Chcę budzić nadzieję Józef Wolny

Ks. Ireneusz Okarmus: – Przez wielu ludzi jest Ksiądz Arcybiskup postrzegany jako pierwszy i wiarygodny świadek świętości Jana Pawła II...
Abp Stanisław Dziwisz: – Nie chciałbym przypisywać sobie pierwszeństwa w świadczeniu o świętości Jana Pawła II. Na pewno o wyjątkowej świętości Jana Pawła II mogliby wiele powiedzieć już towarzysze pracy z „Solwayu”. Pamiętam słowa Ojca Świętego, wspominającego tamte czasy pracy w fabryce.

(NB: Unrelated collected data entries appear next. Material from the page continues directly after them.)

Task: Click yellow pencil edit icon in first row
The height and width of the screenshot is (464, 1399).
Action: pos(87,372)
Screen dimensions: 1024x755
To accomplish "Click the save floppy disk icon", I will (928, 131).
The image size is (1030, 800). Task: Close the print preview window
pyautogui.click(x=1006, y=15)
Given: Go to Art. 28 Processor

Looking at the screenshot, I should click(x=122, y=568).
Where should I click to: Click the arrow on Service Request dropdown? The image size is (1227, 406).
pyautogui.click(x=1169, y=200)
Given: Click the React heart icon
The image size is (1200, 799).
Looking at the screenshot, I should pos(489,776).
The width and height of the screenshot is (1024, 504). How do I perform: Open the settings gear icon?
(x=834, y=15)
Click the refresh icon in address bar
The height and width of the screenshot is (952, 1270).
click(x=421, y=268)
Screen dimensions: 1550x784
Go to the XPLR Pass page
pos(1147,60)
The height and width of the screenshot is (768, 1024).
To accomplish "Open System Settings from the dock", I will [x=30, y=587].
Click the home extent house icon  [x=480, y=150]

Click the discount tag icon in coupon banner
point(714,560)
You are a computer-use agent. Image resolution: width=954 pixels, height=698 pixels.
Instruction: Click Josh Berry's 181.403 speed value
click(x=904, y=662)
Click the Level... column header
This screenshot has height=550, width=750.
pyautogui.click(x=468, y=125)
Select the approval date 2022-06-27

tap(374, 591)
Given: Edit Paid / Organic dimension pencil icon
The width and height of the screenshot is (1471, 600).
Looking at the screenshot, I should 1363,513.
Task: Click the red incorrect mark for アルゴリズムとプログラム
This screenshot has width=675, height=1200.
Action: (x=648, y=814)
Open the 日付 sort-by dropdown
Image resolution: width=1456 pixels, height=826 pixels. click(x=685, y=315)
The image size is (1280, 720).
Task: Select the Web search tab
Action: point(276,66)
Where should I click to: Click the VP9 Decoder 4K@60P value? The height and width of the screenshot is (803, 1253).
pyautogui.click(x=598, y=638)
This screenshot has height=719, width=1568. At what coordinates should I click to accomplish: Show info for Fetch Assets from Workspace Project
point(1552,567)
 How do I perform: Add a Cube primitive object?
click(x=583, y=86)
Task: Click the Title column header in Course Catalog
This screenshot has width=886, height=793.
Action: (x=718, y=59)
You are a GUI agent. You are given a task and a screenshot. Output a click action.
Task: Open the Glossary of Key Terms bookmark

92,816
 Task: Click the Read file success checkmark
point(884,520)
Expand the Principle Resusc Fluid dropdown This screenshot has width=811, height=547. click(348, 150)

Już wtedy robotnicy, gdy widzieli jego postawę modlitewną, mówili mu: „Ty się nadajesz na księdza”. Podziwiali także jego zapatrzenie się w wartości, którymi zwykły człowiek nie żyje na co dzień. Przy kolejce fabrycznej w kamieniołomie młody Karol Wojtyła odkrył książkę Ludwika Marii Grignona de Montforta pt. „O doskonałym nabożeństwie do Najświętszej Marii Panny”. Tam ma źródło jego zawierzenie Matce Najświętszej – „Totus Tuus”. O jego świętości mógł-by jeszcze bardziej zaświadczyć jego kolega z seminarium, jedyny dziś żyjący kapłan, ks. Kazimierz Suder, a zwłaszcza jego ojciec duchowny, mieszkający w Krakowie bp Stanisław Smoleński.

Ludzie zawsze chcą świadectw świadków świętości kandydata na ołtarze, ale w dniu pogrzebu Jana Pawła II nie mieli żadnej wątpliwości, że umarł święty. Nie potrzebowali oficjalnych świadectw o świętości życia Ojca Świętego. Dlaczego?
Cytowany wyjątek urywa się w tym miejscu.